— Source document —
The recent panic over the now infamous Chinese Spy Balloon prompted a Saturday Night Live cold open where Bowen Yang, impersonating the balloon, mocked America’s concerns about privacy, noting how we voluntarily give away our DNA to direct-to-consumer (DTC) testing companies just to find out if we’re, “like, 10% French.” It’s funny, of course. Not just because it’s true but because we all know it is but don’t care. Why?
Plenty of reputable sources have published articles about the alarming privacy risks associated with DTC DNA testing, including data hacking and data sharing with law enforcement and third-party companies, as well as concerns about the legal gray area around genetic privacy and discrimination. Despite these dangers, the AMA estimated that nearly 100 million Americans, approximately 30% of the population, had undergone testing by the end of 2021.
As a professor of health communication at San José State University, I have researched the persuasive strategies used by DTC DNA testing companies to conceal their faulty science and convince their customers to forfeit saliva in waves.
These companies promise unique and empowering insight into the human genome but the broader consequences of giving away DNA are largely unknown by consumers and not worth the risk. If privacy risks don’t concern you, you should consider the consequences of pseudoscience, lack of regulation and eugenics.
My own research on AncestryDNA™ shows how DTC DNA testing is often the scientific equivalent of a horoscope. It can offer you generalized insight that feels personal but is actually so broad that it becomes meaningless. Sense About Science warns consumers that the science behind individual genetic ancestry tests is unsound.
Genetic ancestry is based on whole populations during a period of hundreds of thousands of years, which means that any attempt by a DTC DNA company to trace individual ancestry will be inconsistent and incomplete.
DTC companies compare customer DNA to samples of contemporary groups of people living in broad geographic regions, which obscures complicated histories of ancestry. Thus, the information they package as objective proof of ancestry is actually selective, inaccurate, and misleading.
Though health and lifestyle DTC DNA testing, such as disease risk, promises more valuable personalized information than genetic ancestry testing, it comes with similar problems and limitations. DTC DNA tests cannot definitively predict disease, they can only alert consumers to increased risk. At best, these reports recommend vague health and lifestyle changes like exercising, which consumers find unhelpful.
At worst, they perpetuate a culture of overtreatment, in which people receive medical treatment for conditions that are not yet, and may never, become life threatening or cause symptoms. Overtreatment is an increasingly common phenomena, accounting for 30% of healthcare costs, which leads to worse health outcomes and increased financial burden.
Even in cases where health-related DTC DNA tests might provide potentially life-changing information, most consumers are not equipped to receive this information on their own.
The DTC model cuts out doctors and insurance companies from the process of collecting and communicating health information. Though this can expedite the DNA testing process, make it more affordable for some and keep sensitive medical information out of official records, it also means that DTC companies are not required to follow the same protocols for delivering sensitive health information.
A lesser understood consequence of DTC DNA testing is the perpetuation of genetic determinism—the idea that genetics determine everything about an individual, including personality, intelligence, race, sexuality, etc. DTC DNA companies sell the idea that culture, health and lifestyle can be determined, interpreted and understood in purely genetic terms.
While this is appealing in its simplicity, even scientists agree that phenomena such as race/ethnicity and ancestry are “weak proxies for genetic diversity” and should instead be understood as political and social constructs. Similarly, we know that health and lifestyle are not determined exclusively by genetics but are largely impacted by social determinants.

— Brief 1 —
From the article on DNA testing, quote the passage between "These companies promise" and "inconsistent and incomplete.", inclusive.
— Brief 2 —
Do these statements agree with the article on DNA testing? Answer yes or no for each, and quote the words from the article that settle it.
(a) The AMA estimated that nearly 100 million Americans had taken a DTC DNA test by the end of 2021.
(b) DTC DNA tests can definitively predict disease.
(c) Overtreatment accounts for half of healthcare costs.
— Brief 3 —
Answer these questions using the article on DNA testing.
(a) Who played the balloon in the Saturday Night Live cold open?
(b) At which university does the writer teach health communication?
(c) Which group warns consumers that the science behind individual genetic ancestry tests is unsound?

— Records supplied —
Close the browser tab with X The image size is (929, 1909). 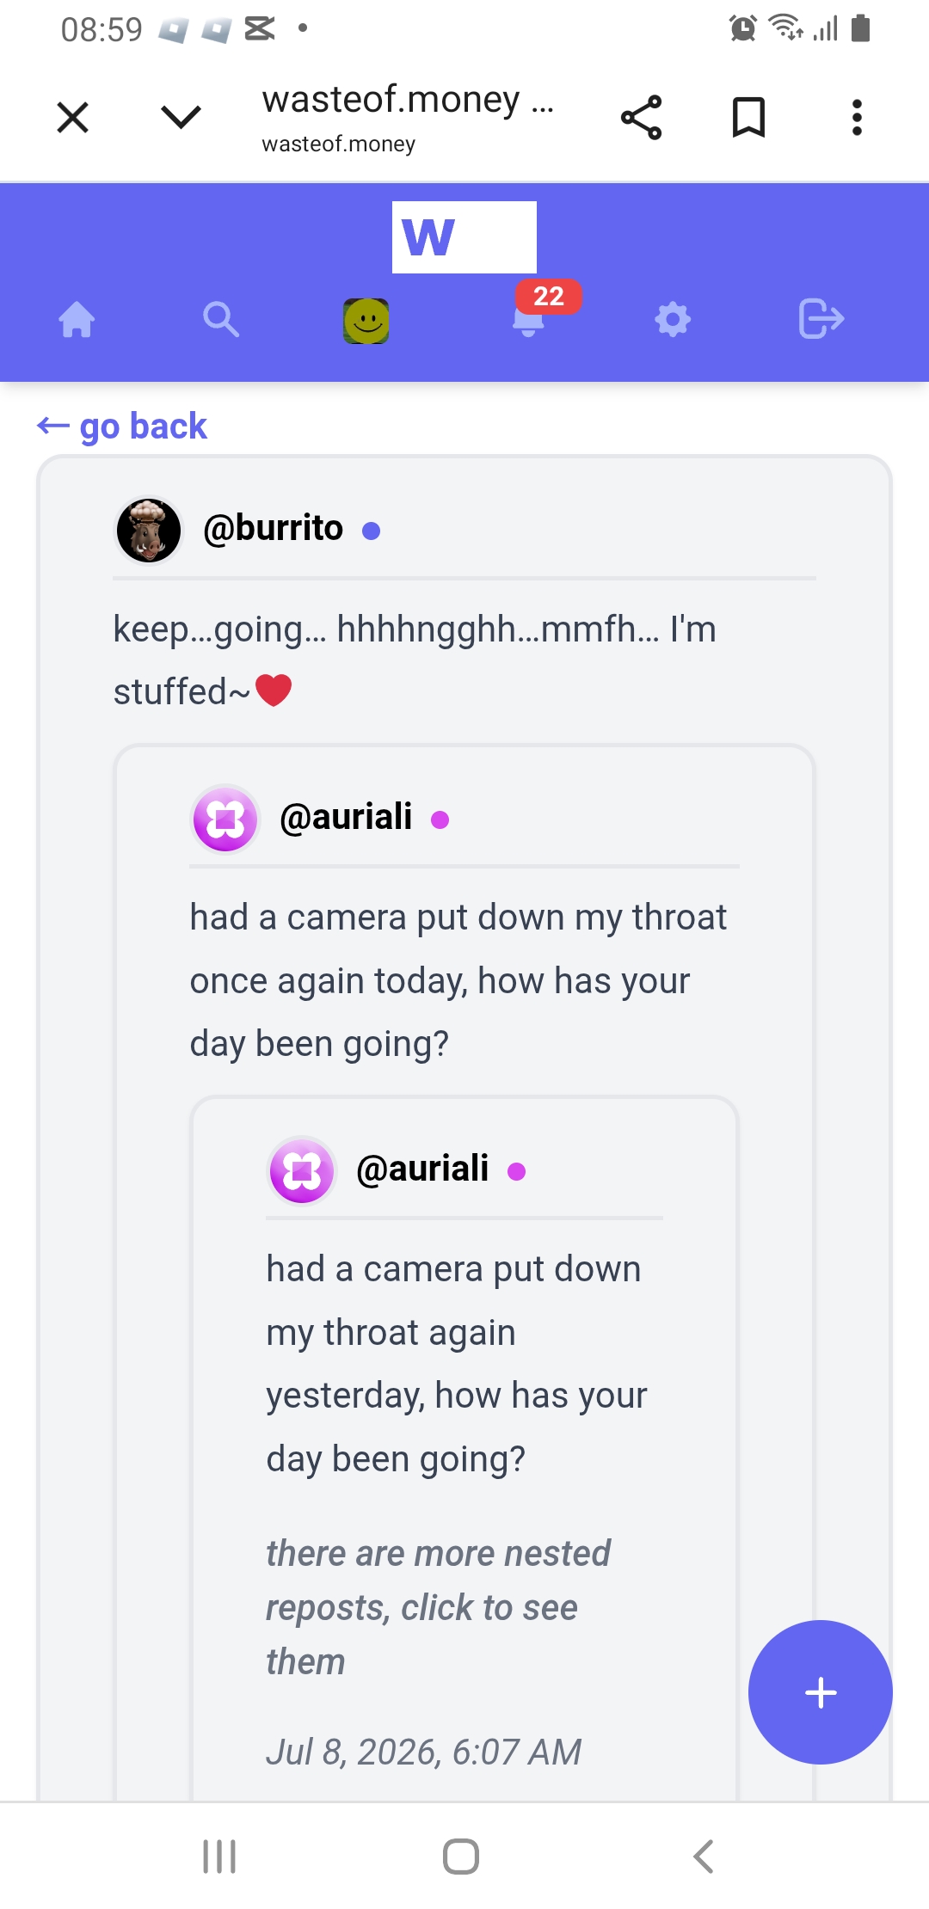click(x=73, y=118)
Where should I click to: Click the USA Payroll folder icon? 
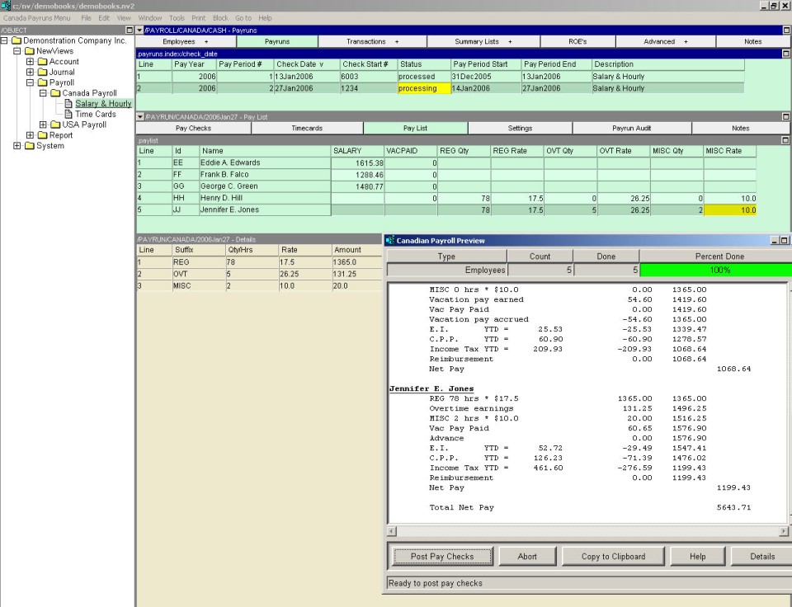(56, 125)
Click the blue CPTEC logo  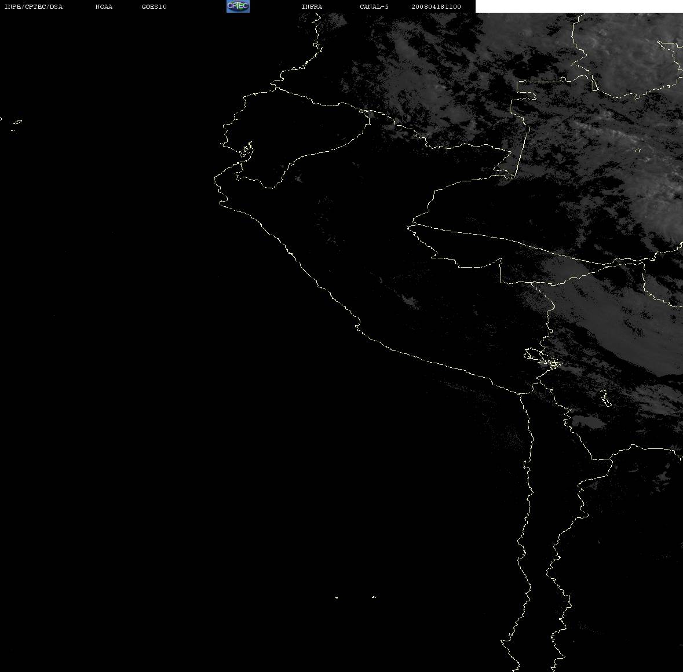(x=238, y=6)
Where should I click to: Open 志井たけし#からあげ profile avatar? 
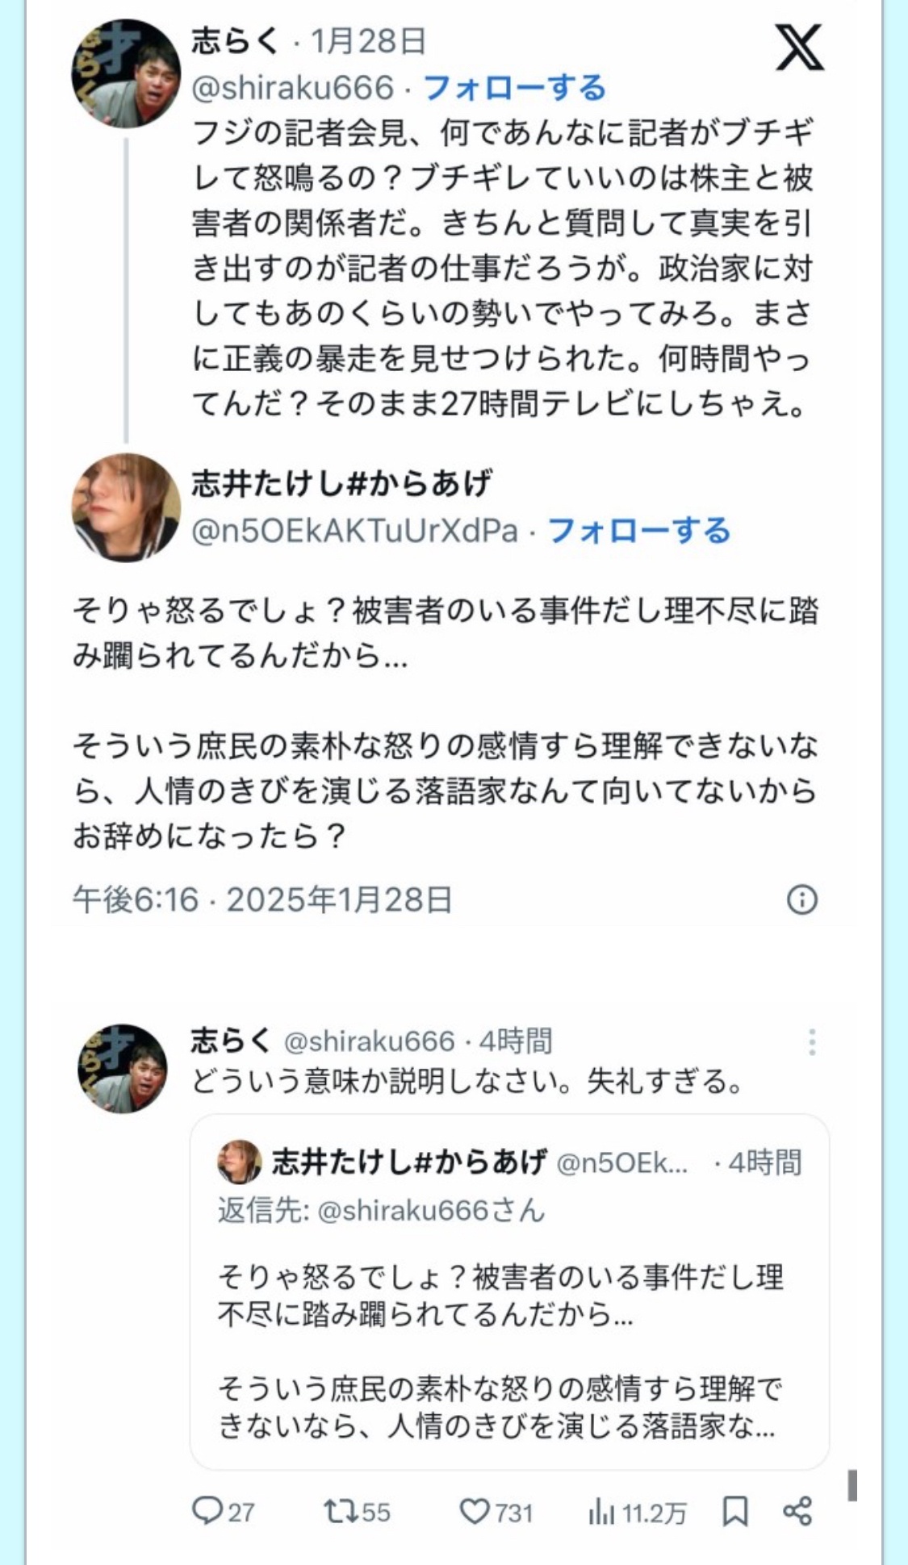pos(126,507)

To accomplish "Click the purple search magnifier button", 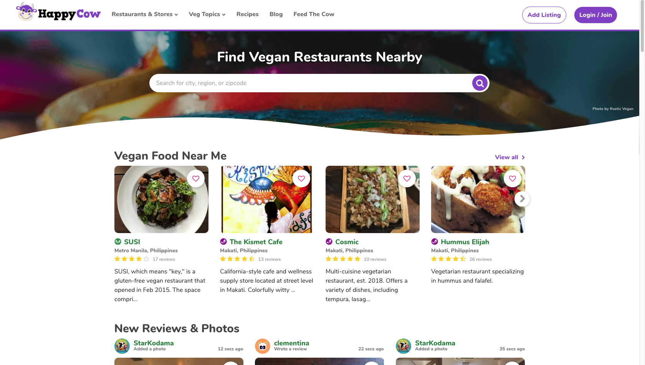I will point(480,83).
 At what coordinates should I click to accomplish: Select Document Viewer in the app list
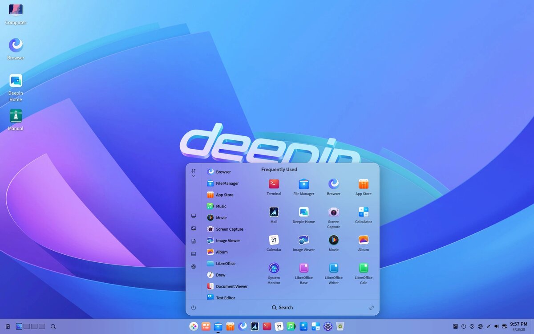click(x=227, y=286)
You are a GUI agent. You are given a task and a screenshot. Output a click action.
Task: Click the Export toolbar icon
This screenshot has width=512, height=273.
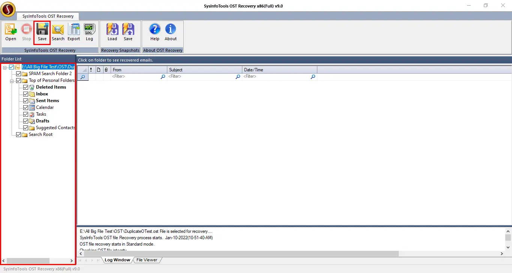(x=74, y=32)
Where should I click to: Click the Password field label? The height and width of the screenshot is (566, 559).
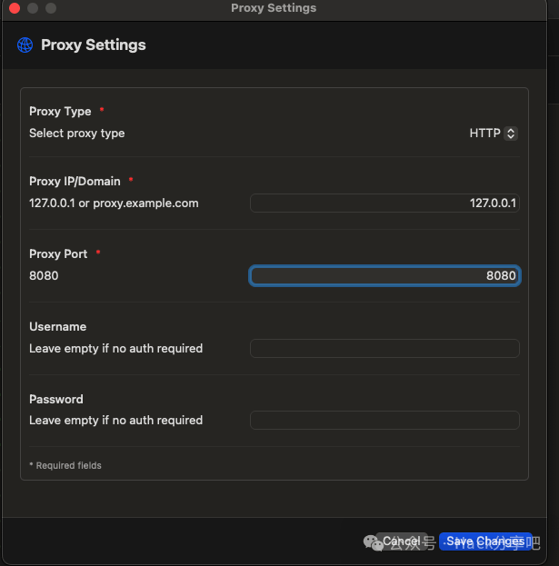click(x=55, y=400)
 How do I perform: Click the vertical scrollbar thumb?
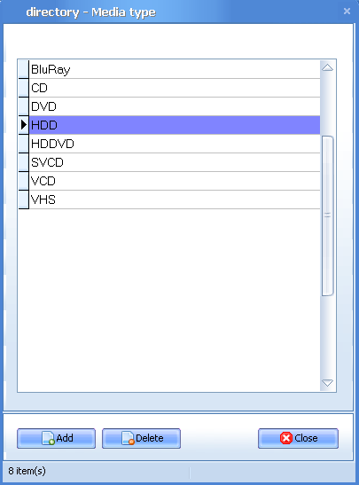tap(327, 215)
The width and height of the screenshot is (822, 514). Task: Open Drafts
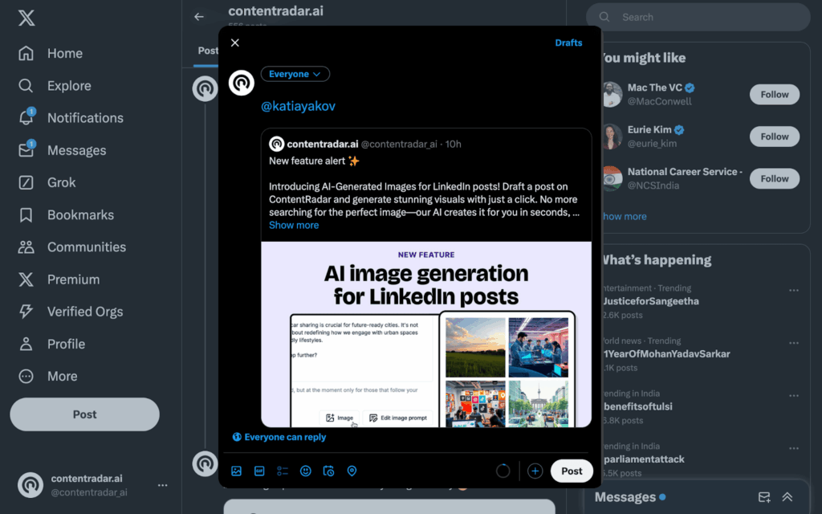(x=568, y=43)
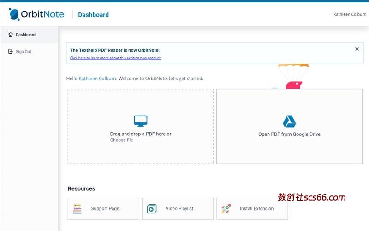Select Sign Out in the sidebar
369x231 pixels.
[x=24, y=52]
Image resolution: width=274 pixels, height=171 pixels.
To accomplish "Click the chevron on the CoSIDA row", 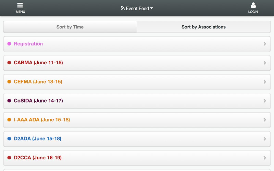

— Exercise answer 1 —
These companies promise unique and empowering insight into the human genome but the broader consequences of giving away DNA are largely unknown by consumers and not worth the risk. If privacy risks don’t concern you, you should consider the consequences of pseudoscience, lack of regulation and eugenics.
My own research on AncestryDNA™ shows how DTC DNA testing is often the scientific equivalent of a horoscope. It can offer you generalized insight that feels personal but is actually so broad that it becomes meaningless. Sense About Science warns consumers that the science behind individual genetic ancestry tests is unsound.
Genetic ancestry is based on whole populations during a period of hundreds of thousands of years, which means that any attempt by a DTC DNA company to trace individual ancestry will be inconsistent and incomplete.

— Exercise answer 2 —
(a) Yes: "the AMA estimated that nearly 100 million Americans, approximately 30% of the population, had undergone testing by the end of 2021."
(b) No: "DTC DNA tests cannot definitively predict disease, they can only alert consumers to increased risk."
(c) No: "accounting for 30% of healthcare costs"

— Exercise answer 3 —
(a) Bowen Yang
(b) San José State University
(c) Sense About Science